The forex market is open 24 hours a day, five days a week—but that doesn’t mean every hour is equally good for trading. If you’re just getting started, understanding when to trade is just as important as knowing what to trade. Timing can make a big difference in volatility, liquidity, and your overall results. Here’s what beginners need to know.
Forex trading sessions explained
The forex market follows the global clock, rotating through four major trading sessions:
1. Sydney session – Opens the trading week (quiet, low volatility)
2. Tokyo session – Good for trading JPY pairs
3. London session – One of the most active sessions
4. New York session – High volatility, overlaps with London
Each session overlaps slightly with the next, and that overlap is often when markets see the most action.

When is the best time to trade?
The London–New York overlap (8:00 AM to 12:00 PM EST) is considered the best time to trade forex. This is when the two biggest markets are active at the same time, resulting in:
- Higher liquidity (easier to enter/exit trades)

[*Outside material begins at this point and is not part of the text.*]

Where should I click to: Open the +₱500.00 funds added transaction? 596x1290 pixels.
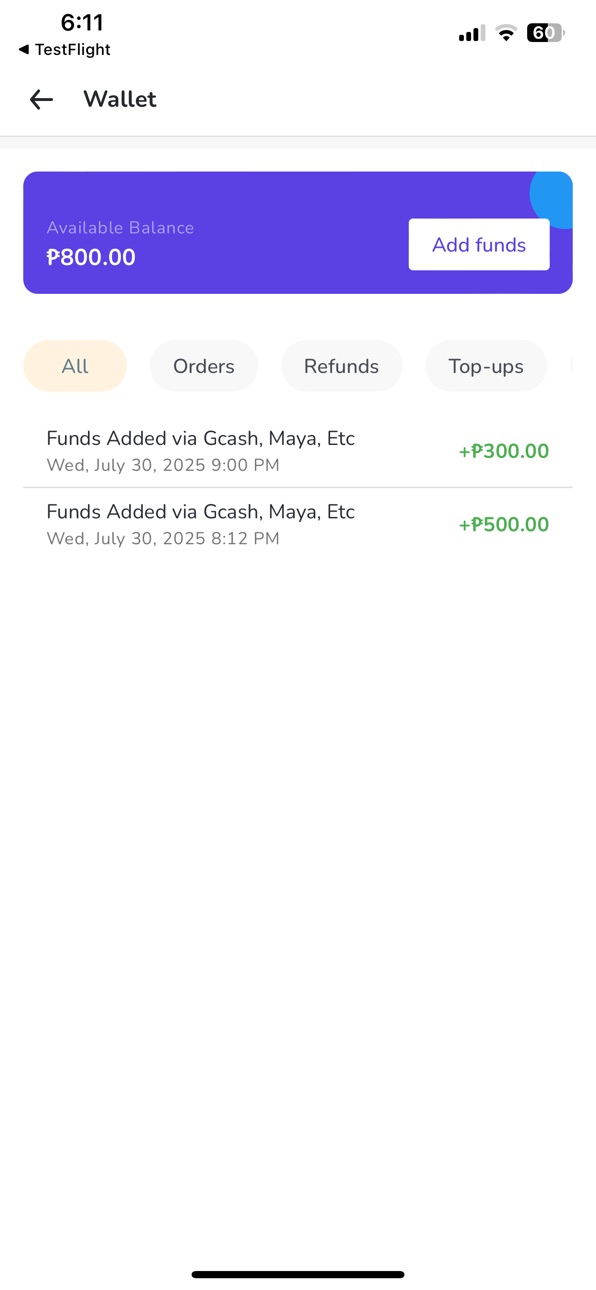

- Tighter spreads (lower trading costs)
- More price movement (better for profit opportunities)
For beginners, this window is ideal because it provides enough volatility to catch trends, but not so much that it feels overwhelming.
When to avoid trading
Not all times are created equal. Here are a few to be cautious about:
- Between sessions – These “dead hours” tend to be quiet with little movement
- Friday afternoons – Liquidity dries up as traders close positions before the weekend
- Major holidays – Low volume can lead to erratic price action
- Before big news events – Price swings can be unpredictable; better to wait for the dust to settle

Final thoughts
Just because the forex market is always open doesn’t mean you always need to be trading. As a beginner, focus on the times when the market is most active and liquid, especially during the London–New York overlap. With the right timing and a solid plan, you’ll give yourself a much better shot at consistent success.